Bei der Premiere in Emmen hat Alt-Bundesrat Ueli Maurer einen Vergleich zwischen dir und Tell gezogen. Du seist ein moderner Tell, ein Kämpfer gegen die Obrigkeit. Gemeint waren die Innerschweizer Kantone, die deinen Film deiner Meinung nach nicht genügend unterstützt haben. Was ist da abgelaufen?
Das ist eine lange Geschichte. Man hat mir vorgeworfen, mein Dossier sei nicht professionell.
Du prangerst auch das Schweizer Fernsehen an.
Das ist eine weitere Groteske, die da abgelaufen ist. Mein Projekt wurde zuerst nicht einfach abgelehnt. Ich habe mein Drehbuch den Wünschen entsprechend umgeschrieben, doch es wurde trotzdem abgelehnt. Der Grund für die immer negativere Haltung ist mir völlig schleierhaft, vermutlich aber schlichte Rechthaberei. Am Ende bescheinigte man uns, ein antiquiertes Frauenbild zu vermitteln. Sämtliche Rollen seien schlecht gespielt und die Qualität des Films so lausig, dass man es auf SRF niemals zeigen werde. Wer unseren Film sieht, wird den SRF-Realitätsverlust sofort erkennen.

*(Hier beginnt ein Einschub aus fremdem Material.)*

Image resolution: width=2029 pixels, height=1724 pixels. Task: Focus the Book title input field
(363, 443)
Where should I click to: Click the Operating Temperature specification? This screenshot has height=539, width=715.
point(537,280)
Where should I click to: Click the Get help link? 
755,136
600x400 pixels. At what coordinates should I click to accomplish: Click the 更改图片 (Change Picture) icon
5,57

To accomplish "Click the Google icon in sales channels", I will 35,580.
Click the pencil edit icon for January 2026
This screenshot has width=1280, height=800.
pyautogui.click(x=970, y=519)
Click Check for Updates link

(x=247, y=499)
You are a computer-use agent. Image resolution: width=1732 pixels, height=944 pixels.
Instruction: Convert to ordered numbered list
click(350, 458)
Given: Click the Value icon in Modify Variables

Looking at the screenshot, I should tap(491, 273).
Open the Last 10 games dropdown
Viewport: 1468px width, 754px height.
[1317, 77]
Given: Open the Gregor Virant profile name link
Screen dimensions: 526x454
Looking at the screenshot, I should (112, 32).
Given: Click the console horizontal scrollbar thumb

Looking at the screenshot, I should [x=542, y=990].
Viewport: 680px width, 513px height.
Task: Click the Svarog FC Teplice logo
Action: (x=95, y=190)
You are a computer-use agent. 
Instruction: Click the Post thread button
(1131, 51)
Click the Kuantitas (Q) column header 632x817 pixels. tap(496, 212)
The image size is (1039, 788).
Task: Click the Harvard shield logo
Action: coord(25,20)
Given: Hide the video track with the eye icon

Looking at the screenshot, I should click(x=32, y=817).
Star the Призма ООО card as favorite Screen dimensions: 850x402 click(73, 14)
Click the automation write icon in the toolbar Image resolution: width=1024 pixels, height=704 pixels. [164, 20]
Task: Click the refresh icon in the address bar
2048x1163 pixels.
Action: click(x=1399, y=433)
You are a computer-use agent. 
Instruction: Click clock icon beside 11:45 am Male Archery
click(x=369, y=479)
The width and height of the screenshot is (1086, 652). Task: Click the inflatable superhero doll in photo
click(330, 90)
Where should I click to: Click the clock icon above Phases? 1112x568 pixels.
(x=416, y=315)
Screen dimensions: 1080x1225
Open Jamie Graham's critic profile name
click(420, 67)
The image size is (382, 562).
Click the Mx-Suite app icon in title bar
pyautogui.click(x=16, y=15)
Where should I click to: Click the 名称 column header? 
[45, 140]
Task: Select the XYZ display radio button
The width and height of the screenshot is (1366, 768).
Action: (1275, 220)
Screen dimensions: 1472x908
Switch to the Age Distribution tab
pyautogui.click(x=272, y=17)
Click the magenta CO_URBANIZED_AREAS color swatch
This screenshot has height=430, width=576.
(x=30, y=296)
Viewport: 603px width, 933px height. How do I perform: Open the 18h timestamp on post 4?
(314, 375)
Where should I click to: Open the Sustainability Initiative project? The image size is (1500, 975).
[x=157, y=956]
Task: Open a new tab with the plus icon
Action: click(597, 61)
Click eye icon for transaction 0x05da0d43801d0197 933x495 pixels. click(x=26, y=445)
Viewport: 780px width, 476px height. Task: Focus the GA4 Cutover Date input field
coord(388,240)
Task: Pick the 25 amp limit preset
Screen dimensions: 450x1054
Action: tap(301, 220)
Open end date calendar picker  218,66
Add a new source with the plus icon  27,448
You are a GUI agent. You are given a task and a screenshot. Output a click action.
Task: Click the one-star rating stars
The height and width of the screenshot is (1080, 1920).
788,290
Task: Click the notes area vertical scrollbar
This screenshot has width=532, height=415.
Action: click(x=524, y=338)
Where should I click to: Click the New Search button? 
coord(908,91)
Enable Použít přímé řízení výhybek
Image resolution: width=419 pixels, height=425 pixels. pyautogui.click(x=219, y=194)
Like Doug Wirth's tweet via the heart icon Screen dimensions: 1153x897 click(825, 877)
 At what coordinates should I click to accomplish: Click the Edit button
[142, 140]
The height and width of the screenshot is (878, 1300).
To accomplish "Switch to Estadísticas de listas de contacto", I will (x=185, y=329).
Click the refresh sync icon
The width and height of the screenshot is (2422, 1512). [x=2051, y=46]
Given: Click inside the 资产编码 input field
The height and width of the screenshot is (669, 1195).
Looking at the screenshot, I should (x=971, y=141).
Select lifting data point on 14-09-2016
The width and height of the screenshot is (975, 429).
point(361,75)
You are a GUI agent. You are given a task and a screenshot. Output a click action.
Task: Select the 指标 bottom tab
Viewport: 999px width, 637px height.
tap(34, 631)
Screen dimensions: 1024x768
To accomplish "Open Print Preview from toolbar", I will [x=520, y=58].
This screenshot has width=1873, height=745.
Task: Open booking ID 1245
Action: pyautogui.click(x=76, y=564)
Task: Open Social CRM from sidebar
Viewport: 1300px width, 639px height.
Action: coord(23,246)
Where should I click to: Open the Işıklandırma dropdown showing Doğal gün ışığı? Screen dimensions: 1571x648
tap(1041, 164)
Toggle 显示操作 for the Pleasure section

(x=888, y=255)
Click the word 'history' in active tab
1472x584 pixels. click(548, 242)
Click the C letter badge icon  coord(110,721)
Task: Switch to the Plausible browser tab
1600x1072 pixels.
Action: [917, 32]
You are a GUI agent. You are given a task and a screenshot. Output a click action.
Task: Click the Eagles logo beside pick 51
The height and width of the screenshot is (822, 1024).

Zurück zu deinem Film. Am Ende wird der Jäger Tell (Tellen) zum einsamen Wolf. War es von Anfang klar, dass du selber die Hauptrolle übernimmst?
Das war überhaupt nicht klar. Ich wollte vermeiden, dass man sagt: Ich wäre so eingebildet, auch noch Tell zu sein. Der Tell sollte schon ein Innerschweizer sein, ein Deutscher sollte ihn nicht spielen. Das käme nicht gut. Die Suche hier und dort brachte nichts. Andere haben mich dann überredet, die Rolle selber zu übernehmen.
Dein Film bietet Historie und Abenteuer, Action und Legende. Wie würdest du deinen Film definieren?
Ein Drama.
Der Film ist bodenständig, sehr irdisch, obwohl es Hinweise auf Überirdisches gibt, etwa als der Weisse Hirsch auftaucht und Tells Frau Heiki die Natur beschwört…
Ich behaupte nicht, dass Heiki diesen Sturm heraufbeschwört hat, aber man kann es so interpretieren. Und der Weisse Hirsch ist ein Symbol für Kraft, die Tell innewohnt. Er ist ihm schon als Kind begegnet.
Wo fanden die Dreharbeiten 2018/19 statt?
Überwiegend in Obwalden. Da gibt s noch geile Wälder. Ausserdem in Graubünden, Innenaufnahmen in Schloss Hallwyl und in der Ostschweiz.
Dir als Musiker ist die Musik im Film wichtig. Bisweilen tönte es etwas schottisch, war der Dudelsack dabei?
Das war die Sackpfeife. Die Eidgenossen sind mit Sackpfeifen in die Schlacht gezogen. Dazu kommen im Film Leier, Schalmei und Geige. Das waren Instrumente, die dazumal gespielt wurden, auch wenn das heute irisch oder schottisch erscheinen mag.